In fact, it could materially impact MSD’s long-term success. As hatchery operations know, production of microalgae is expensive: it requires human management, costly reactors or cylinders, and a variety of inputs.
That said, MSD has already laid groundwork for bulk algal culture by hiring Chris Maloney as chief operating officer. Maloney’s credentials date back to the high-flying start-up GreenFuel Technologies, the first algae-to-biofuel company in the world. More recently, he served as a consultant and also director of biology at Bioprocess Algae, which designs, builds, and operates commercial-scale bioreactors to produce microbial feedstock.

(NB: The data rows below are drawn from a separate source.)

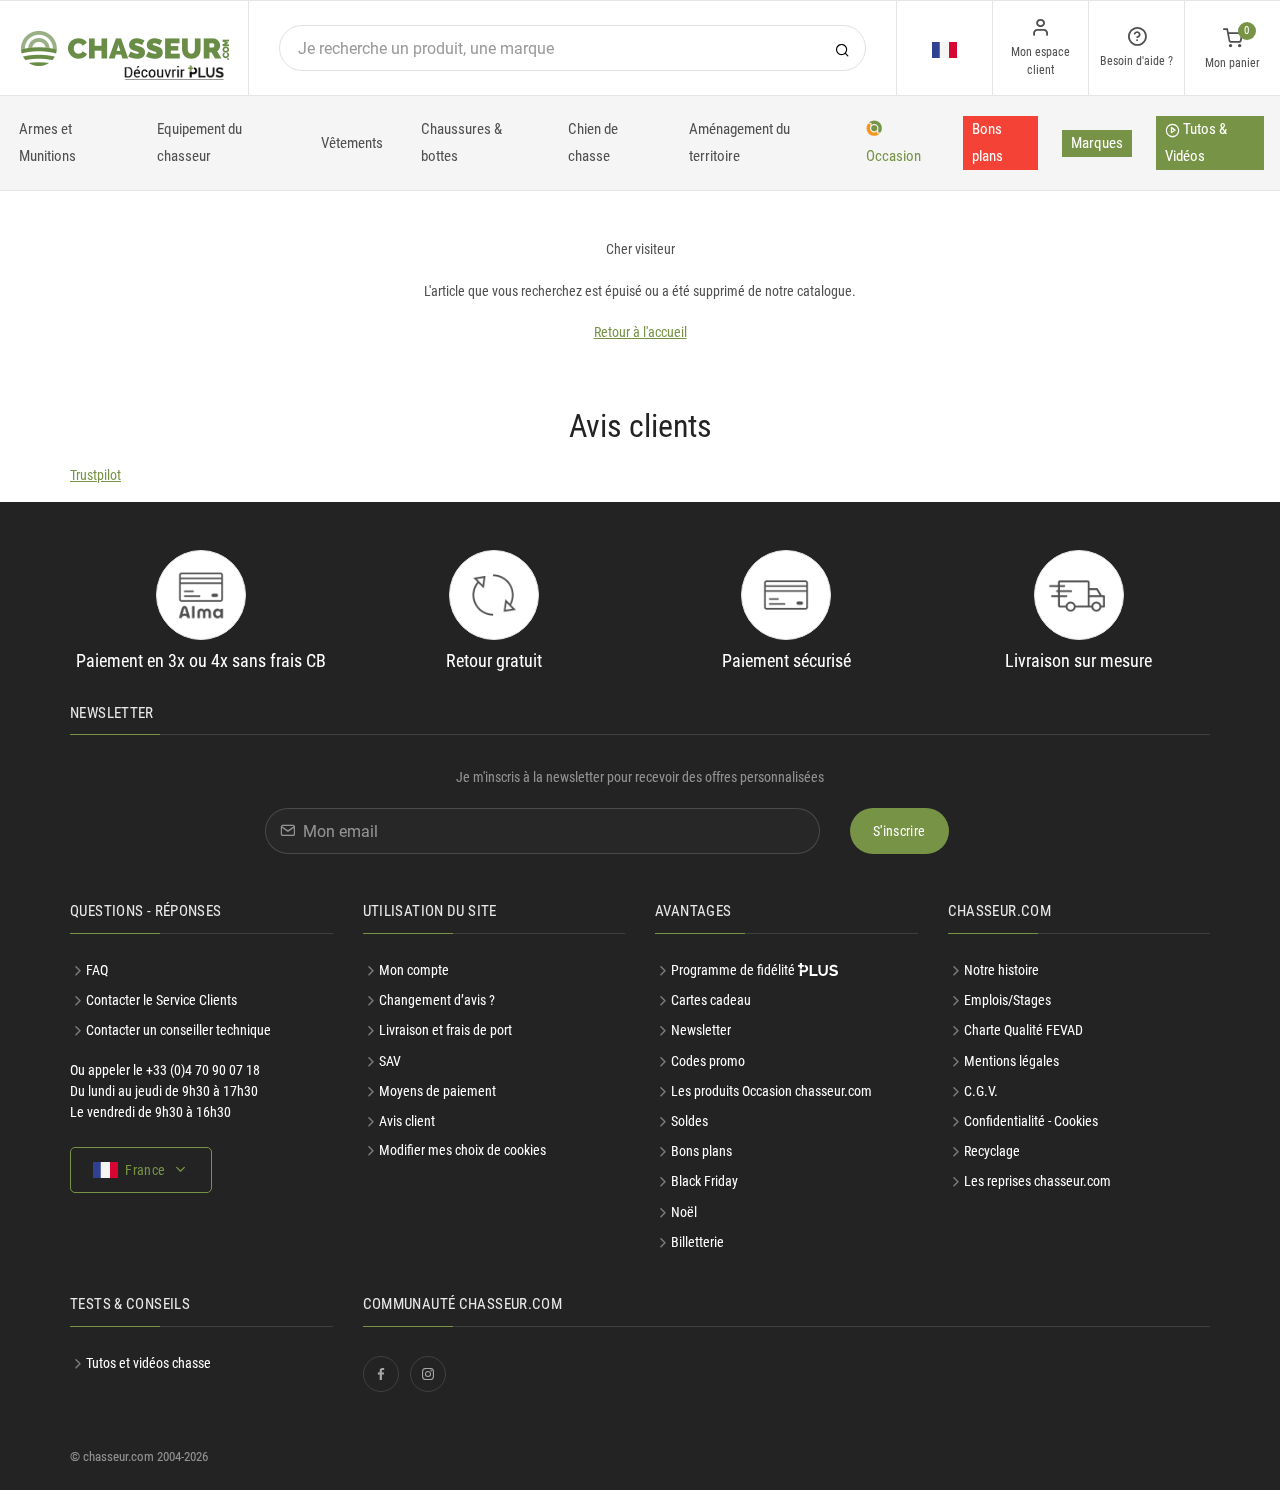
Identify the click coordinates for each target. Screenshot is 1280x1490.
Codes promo (708, 1061)
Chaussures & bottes (461, 142)
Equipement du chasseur (199, 142)
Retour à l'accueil (640, 332)
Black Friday (704, 1181)
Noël (684, 1212)
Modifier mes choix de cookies (462, 1150)
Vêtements (352, 143)
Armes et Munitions (47, 142)
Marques (1097, 143)
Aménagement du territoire (739, 142)
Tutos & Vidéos (1196, 142)
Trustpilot (95, 475)
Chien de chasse (593, 142)
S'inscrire (899, 831)
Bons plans (987, 142)
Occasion (893, 156)
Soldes (689, 1121)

Stepping back to survey the broader landscape, Costa-Pierce says, “The implications of this project are really tremendous.” High-density, land-based shellfish aquaculture could open up new markets in non-coastal areas, such as ski resorts and tourist destinations. He points to “phenomenal developments in the Middle East,” where high-end oyster bars are multiplying.
What really gets his attention about MSD’s potential, though, is how it could address social and environmental issues, ranging from NIMBY-ism to permitting complexity to the effects of ocean acidification on shellfish. “It’s a very disruptive technology — if it works,” he says.
In February, the MSD team, including some new members, were ramping up operations in their business park homestead, undaunted by the challenges of the new frontier.
Pryor pauses and adds, “The pens are back in production.”